- _What you will do_: Lines with "computer" in them are to be located in the listing below and copied.

- _Data provided_:
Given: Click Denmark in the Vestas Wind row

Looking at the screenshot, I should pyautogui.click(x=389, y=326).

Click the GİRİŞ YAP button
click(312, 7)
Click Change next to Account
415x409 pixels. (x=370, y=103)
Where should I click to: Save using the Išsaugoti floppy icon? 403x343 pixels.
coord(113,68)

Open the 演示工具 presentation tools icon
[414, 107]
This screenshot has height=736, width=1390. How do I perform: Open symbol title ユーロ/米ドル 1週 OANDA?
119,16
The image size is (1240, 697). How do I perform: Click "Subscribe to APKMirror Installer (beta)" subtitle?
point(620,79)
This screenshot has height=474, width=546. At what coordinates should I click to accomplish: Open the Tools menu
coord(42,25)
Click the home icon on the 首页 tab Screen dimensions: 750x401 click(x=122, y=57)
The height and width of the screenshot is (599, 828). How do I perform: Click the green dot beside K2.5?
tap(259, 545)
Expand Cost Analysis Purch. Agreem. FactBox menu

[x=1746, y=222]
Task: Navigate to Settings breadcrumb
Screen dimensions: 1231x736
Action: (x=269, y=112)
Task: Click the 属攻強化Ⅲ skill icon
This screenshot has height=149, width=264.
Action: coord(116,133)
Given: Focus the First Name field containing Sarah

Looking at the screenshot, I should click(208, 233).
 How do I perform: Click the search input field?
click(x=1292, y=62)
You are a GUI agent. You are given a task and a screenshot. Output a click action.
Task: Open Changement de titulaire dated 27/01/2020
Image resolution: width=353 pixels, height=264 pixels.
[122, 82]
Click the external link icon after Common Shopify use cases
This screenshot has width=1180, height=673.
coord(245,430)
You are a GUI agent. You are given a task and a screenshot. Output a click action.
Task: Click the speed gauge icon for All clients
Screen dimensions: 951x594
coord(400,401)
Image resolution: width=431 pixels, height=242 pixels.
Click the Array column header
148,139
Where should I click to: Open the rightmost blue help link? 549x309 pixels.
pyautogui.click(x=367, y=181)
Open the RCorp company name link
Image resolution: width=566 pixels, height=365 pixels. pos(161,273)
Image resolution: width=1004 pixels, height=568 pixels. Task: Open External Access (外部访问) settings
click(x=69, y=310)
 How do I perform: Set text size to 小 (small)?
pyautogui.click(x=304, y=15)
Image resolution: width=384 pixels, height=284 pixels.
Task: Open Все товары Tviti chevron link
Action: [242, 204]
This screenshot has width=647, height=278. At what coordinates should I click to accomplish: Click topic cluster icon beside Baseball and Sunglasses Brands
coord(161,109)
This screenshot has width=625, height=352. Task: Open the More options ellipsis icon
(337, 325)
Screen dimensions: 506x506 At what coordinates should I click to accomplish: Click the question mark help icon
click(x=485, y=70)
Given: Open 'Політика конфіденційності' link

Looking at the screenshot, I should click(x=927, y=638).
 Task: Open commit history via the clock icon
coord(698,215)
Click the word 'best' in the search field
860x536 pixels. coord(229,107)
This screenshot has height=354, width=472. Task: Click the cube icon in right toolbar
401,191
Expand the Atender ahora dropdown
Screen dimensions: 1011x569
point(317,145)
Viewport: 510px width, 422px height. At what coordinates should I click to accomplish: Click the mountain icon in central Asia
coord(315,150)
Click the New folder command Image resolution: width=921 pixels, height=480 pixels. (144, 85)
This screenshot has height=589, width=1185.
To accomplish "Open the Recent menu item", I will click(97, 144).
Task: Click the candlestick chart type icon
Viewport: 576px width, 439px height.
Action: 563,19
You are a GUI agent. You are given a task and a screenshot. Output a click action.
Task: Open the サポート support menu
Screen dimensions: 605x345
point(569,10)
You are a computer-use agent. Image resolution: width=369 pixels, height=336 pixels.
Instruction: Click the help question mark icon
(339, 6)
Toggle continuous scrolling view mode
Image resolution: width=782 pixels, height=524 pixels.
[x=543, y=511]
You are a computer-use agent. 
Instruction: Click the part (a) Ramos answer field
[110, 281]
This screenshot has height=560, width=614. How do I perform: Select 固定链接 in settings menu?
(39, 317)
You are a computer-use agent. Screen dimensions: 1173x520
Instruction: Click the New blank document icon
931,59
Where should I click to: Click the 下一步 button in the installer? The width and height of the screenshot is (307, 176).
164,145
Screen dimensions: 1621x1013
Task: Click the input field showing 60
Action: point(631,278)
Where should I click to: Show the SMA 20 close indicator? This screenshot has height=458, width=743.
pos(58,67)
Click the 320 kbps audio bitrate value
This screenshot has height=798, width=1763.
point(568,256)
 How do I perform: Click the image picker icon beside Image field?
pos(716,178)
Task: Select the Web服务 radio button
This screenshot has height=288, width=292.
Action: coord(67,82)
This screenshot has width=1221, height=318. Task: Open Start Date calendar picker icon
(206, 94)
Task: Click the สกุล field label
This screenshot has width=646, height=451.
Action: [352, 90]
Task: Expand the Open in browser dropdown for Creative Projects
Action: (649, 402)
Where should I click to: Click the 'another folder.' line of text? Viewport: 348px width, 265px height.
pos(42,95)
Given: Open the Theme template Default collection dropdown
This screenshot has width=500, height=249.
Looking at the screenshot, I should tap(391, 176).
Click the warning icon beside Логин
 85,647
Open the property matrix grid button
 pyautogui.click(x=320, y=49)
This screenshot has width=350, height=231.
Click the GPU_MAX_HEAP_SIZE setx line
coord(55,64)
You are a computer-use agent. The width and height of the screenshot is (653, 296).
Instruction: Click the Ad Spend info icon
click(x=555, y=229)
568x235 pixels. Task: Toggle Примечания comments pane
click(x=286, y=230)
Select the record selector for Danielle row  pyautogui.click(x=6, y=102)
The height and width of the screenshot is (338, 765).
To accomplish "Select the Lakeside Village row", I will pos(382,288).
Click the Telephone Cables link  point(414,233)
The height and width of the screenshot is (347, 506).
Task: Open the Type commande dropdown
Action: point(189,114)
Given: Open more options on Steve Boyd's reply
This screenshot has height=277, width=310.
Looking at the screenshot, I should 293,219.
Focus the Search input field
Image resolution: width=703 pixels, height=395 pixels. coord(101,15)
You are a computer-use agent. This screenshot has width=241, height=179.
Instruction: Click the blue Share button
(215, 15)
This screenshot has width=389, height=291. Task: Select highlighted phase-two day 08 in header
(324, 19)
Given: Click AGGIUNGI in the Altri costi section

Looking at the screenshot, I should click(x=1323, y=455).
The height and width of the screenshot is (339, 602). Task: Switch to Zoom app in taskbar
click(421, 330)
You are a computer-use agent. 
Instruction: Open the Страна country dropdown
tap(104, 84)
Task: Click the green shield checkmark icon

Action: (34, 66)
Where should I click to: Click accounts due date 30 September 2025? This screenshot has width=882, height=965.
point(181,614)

- _Result of the exercise_:
You are a computer-use agent. Image resolution: width=369 pixels, height=336 pixels.
You are a computer-use agent. 
You are a computer-use agent. Screen dimensions: 1173x520
You are a computer-use agent. The width and height of the screenshot is (653, 296).
You are a computer-use agent. This screenshot has width=241, height=179.
You are a computer-use agent. 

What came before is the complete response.